10 Febbraio 2026 - 19.14 Culture


ATF

di Caterina Abate

Il 10 febbraio di ogni anno si celebra il ricordo delle Foibe. Il nome proprio delle cavità carsiche tipiche della zona istriana, viene usato come sineddoche ad indicare quanti persero la vita tra 1943 e il 1945 nel territorio dell’estremo confine orientale italiano per mano dei partigiani jugoslavi. Le vittime accertate si aggirano sulle ventimila; tra queste, furono tra le 4 e le 6 mila persone coloro che effettivamente vennero infoibate. A queste vanno aggiunti gli oltre i 250mila esuli che dovettero forzatamente lasciare le proprie case e le proprie terre, che abitavano da generazioni.

Il “Giorno del ricordo”, istituito nel 2004 dall’allora governo Berlusconi, a quasi totale unanimità, ha purtroppo più spesso sortito polemiche e puerili semplificazioni di un contesto storico e geopolitico molto complesso quale era quello giuliano-istriano tra gli anni venti e quaranta del Novecento, appiattendo la verità storica. 

Se parte della politica italiana si prodiga con enfasi ogni anno nell’accusare l’altra di negazionismo o riduzionismo, una parte della sinistra ha visto in passato una forma di reticenza nel parlare di queste vicende. Ciò nel corso del tempo ha dato adito, soprattutto a frange di una destra più estrema, ma non solo, di inoculare dentro la vicenda delle Foibe sentimenti vittimistici di rivalsa.

Per questo, spesso e erroneamente, si è persino posto il 10 febbraio quale “Giorno del ricordo” in antitesi alle altre due ricorrenze dell’anno legate alle vicende della Seconda Guerra Mondiale: al 25 aprile, quale festa della Liberazione dal nazifascismo, ed anche al 27 gennaio, Giornata della Memoria, durante la quale vengono ricordate tutte le vittime dell’Olocausto che persero la vita nei campi di concentramento e sterminino.

La verità storica delle Foibe è innegabile, e si colloca tutta dentro gli orrori di un conflitto atroce quale fu la Seconda Guerra Mondiale. Oltre i caduti legati o presuntamente legati alle autorità fasciste, molte furono le vittime civili, soprattutto donne e bambini, uccisi per rappresaglia. Le epurazioni ordinate dalle autorità slave nel 1945 si rivolgevano, però, non su base etnica e nazionale. A morire fucilati o rinchiusi nei campi di prigionia non furono solo italiani, ma anche collaborazionisti slavi o tedeschi. Una violenza su base politica e ideologica, quella che mise in campo la Repubblica Socialista Federale di Jugoslavia, con metodi di repressione purtroppo ascrivibili al contesto cronologico che fu il Novecento in Europa (e che purtroppo non si è fermata né lì né allora), in risposta a quanto il regime fascista in quelle terre aveva compiuto. 

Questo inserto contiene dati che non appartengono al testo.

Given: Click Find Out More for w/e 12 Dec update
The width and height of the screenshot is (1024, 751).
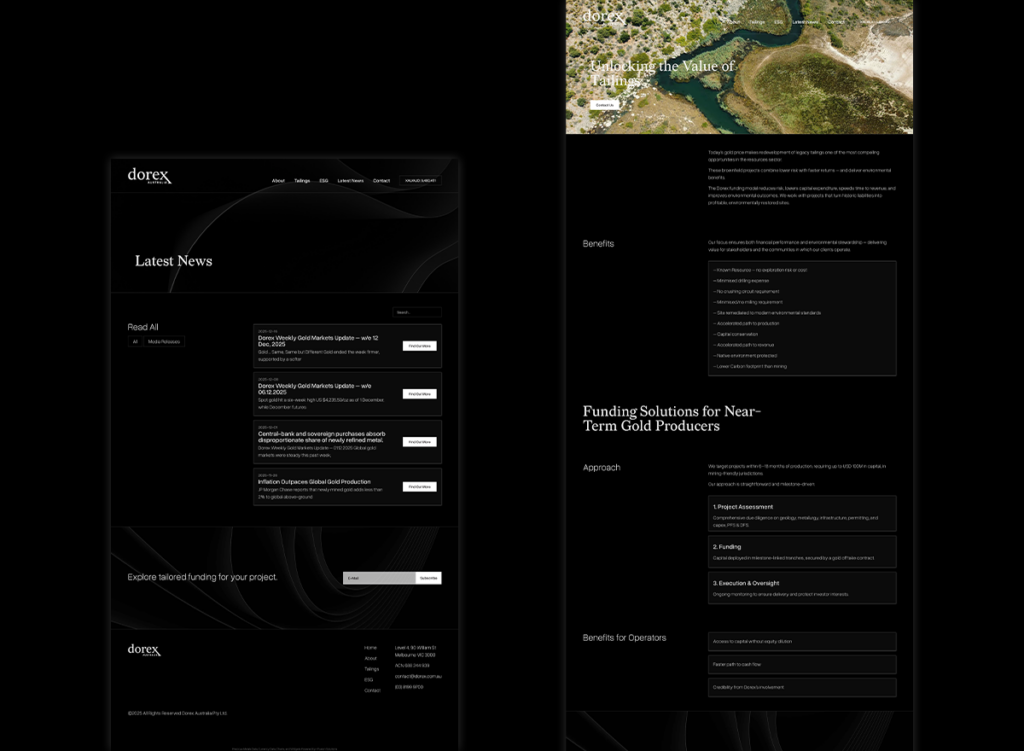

Le vittime innocenti delle violenze titine oggi hanno comunque trovato ricordo: nelle parole delle istituzioni, dal presidente della Repubblica, della maggioranza e dell’opposizione, oltre le bandiere a mezz’asta fuori da Montecitorio. Diverse iniziative sono state organizzate presso alcune sedi degli Archivi di Stato. 

A Milano nella mattinata di oggi sono stati ricordati in piazza della Repubblica davanti la stele in loro ricordo, gli esuli istriano-dalmati, alla presenza del sindaco Sala e di Piero Tarticchio, artista e scrittore, esule egli stesso. 

A Napoli un analogo ricordo si è svolto al Real Bosco di Capodimonte. Qui vennero ospitate dal 1948 fino al 1992 110 nuclei familiari di esuli istriani in 66 baracche dismesse dai soldati britannici.

La segreteria nazionale dell’ANPI ha rilasciato un comunicato che sottolinea come tale giornata debba essere davvero un motivo di riflessione e una presa di responsabilità da più parti: “Senza nulla togliere all’efferatezza delle stragi nelle foibe ed alla gravità dell’esodo, che ricordiamo con rispetto e pietà, chiediamo che il Giorno del Ricordo diventi davvero e finalmente un momento di memoria di tutte le vittime civili, italiane e slave, e di denuncia delle gravissime responsabilità morali, politiche e militari del regime fascista, le cui colpe sono state sminuite o semplicemente rimosse”.